Summary Post: Time Management for Intentional Living

Summary Post: Time Management for Intentional Living

When I first thought about doing this series, I did not know that my son would be getting married at the end of it—and right in the midst of the already-busy holiday season! This gave these posts a very different spin, but also gave me the opportunity to put things into practice.

Before I jump into a new series, I thought I’d summarize these posts for your reference:

Identity and Destiny Meet Time Management: Who we are as God’s children (my identity) and where God is taking us, His Story (my destiny) shapes how we live our days, not what is urgent or fun or culturally determined.

Spoiler Alert!: How Knowing the Ending Can Change Your Life: Glorifying God (our vertical end) and loving others as ambassadors, priests, and disciple makers (our horizontal end) become our agenda as we live God’s Story.

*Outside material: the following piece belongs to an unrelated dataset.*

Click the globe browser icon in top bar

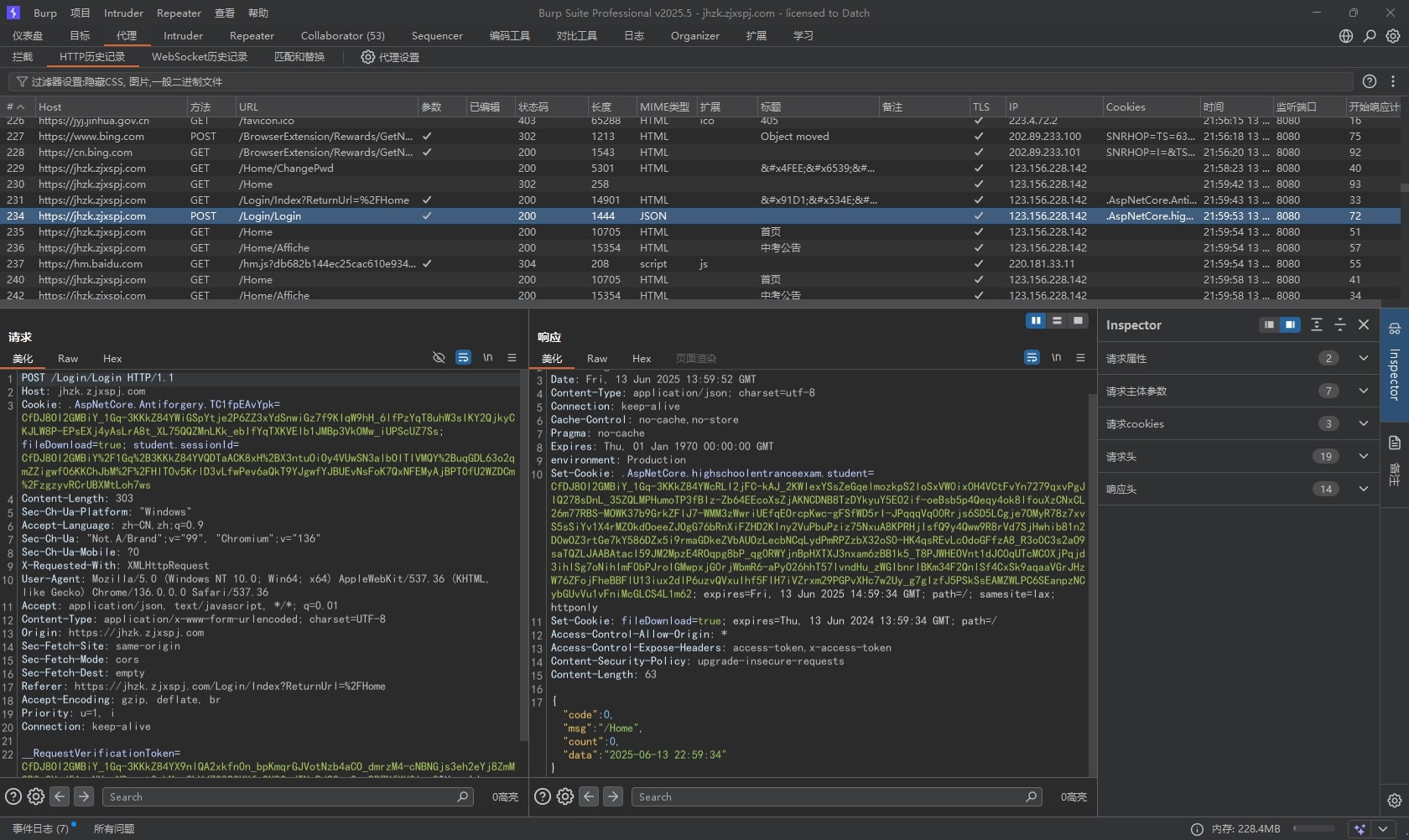click(1346, 36)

Saved by Grace: How It Makes a Different Past, Present, and Future: The Gospel not only saves us by grace but helps us to live in that same grace. It is our operating system that allows us to do good works now, with our eyes focused on future hope.

Regular Rest: A Sign of Growth: Rest as part of our rhythms.

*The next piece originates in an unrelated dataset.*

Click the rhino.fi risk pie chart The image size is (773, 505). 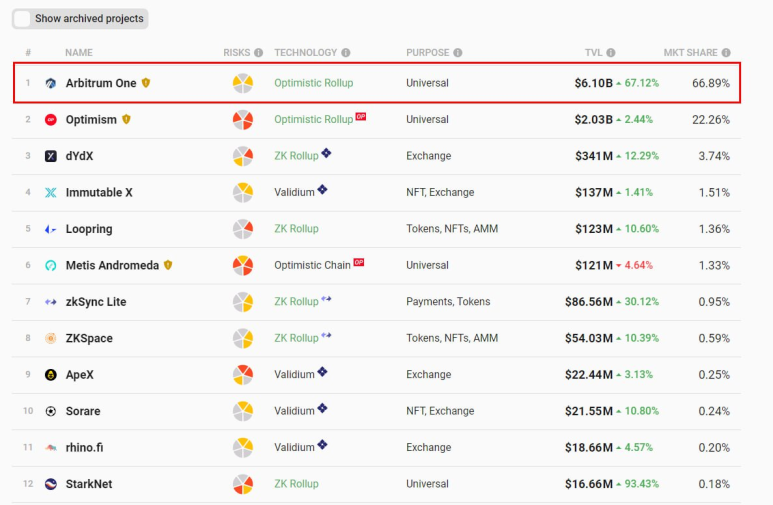coord(243,447)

To Plan or Not to Plan: We plan, but entrust those plans to God’s sovereign wisdom. In this post, I introduce Matt Perman’s idea of Gospel-Driven Productivity (GDP).

Five Levels of Planning to Consider: Story, God’s vision for us as humans, our personal mission to fulfill in God’s vision, our roles in the lives of others, and the routines we create to carry out those roles all help direct our days.

Do a Time Audit: Know Where You Are: How to take a snapshot of where you are now by doing a time audit. This helps us give a baseline with which to work and change.

Learning From Our Time Audit: Take your raw data and assess how you use your time and celebrate what God is already doing in you.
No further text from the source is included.